To Big Sam, of course, it is, and all of West Ham’s possession is used simply to get the ball closer to the opponents’ goal. West Ham’s figure of 25 crosses per game is second only to Manchester United’s 27; their 67 long passes per game is the league’s fourth highest figure, while their average of 275 short passes is second lowest.
For a team that supposedly is at its best at set pieces, they do very little to win them. They only make 7.5 dribbles per game and only win 9.6 fouls per game. As such, they have only scored 9 set piece goals in 2013-14.
The atrociousness going forward would matter less if they could restrict the number of chances available to their opponents, but they cannot. This season they have conceded an average of 17.7 shots per game, the second highest figure in the league. They do very little to stop their opponents: their averages of 17.2 tackles per game and 10.9 interceptions per game rank among the league’s lowest. Despite this inertia off the ball, they are no saints: 60 yellow cards and 5 reds gives them the division’s fourth worst disciplinary record.

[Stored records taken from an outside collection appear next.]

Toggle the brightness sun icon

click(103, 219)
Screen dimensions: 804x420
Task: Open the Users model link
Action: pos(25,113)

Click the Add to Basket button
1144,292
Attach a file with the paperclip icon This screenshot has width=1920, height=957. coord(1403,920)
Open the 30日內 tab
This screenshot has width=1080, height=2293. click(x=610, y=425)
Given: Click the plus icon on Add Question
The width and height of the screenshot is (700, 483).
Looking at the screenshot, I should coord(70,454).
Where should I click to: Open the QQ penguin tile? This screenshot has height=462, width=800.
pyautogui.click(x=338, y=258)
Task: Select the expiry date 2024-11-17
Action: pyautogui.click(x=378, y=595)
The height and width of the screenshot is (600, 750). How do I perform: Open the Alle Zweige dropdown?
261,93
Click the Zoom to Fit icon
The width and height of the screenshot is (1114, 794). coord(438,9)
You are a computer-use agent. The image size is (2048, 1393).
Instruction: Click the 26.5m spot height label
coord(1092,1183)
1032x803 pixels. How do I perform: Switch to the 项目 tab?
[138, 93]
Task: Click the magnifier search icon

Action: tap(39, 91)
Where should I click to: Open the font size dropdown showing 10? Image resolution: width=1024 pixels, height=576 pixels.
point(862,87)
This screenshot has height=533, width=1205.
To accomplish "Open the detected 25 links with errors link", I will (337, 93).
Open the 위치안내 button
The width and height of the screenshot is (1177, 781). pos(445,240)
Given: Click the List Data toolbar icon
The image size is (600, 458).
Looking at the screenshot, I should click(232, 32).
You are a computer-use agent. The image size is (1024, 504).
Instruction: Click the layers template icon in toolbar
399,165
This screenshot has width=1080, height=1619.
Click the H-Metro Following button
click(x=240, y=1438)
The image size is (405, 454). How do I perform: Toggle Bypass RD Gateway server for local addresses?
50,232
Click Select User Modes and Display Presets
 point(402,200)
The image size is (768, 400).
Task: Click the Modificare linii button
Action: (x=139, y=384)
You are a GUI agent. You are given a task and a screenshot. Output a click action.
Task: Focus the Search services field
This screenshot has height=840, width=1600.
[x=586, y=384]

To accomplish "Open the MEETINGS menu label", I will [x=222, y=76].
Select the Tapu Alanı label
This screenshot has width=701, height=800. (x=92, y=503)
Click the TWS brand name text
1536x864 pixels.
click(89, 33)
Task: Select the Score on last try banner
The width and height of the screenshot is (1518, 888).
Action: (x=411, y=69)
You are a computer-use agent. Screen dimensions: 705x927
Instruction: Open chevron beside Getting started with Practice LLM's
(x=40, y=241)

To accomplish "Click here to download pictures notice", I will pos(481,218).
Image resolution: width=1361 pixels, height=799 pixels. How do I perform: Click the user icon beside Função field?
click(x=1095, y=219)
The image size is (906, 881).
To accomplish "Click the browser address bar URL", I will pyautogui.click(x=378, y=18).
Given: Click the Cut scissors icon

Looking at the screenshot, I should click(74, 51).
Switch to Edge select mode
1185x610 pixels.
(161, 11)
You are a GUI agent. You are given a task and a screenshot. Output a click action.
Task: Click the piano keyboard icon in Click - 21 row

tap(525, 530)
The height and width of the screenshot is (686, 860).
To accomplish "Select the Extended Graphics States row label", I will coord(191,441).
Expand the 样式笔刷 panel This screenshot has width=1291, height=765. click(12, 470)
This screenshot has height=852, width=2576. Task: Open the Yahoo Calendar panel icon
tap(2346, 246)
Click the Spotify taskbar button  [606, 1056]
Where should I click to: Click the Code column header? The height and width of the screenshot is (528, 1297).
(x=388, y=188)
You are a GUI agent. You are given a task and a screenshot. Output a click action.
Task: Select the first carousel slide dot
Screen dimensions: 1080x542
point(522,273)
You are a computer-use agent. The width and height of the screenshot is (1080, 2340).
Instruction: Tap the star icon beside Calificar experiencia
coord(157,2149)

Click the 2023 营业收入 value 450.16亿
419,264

To summarise, then, Tottenham can expect to find themselves under a predictable hail of long punts and high crosses towards Carroll, while Nolan looks to win the second ball. Unless Michael Dawson and Younès Kaboul make a total hash of it – quite a significant caveat, admittedly – they should not face any significant problems. At the other end, superior individual quality should prise open a defence usually more than willing to show attackers towards the goal.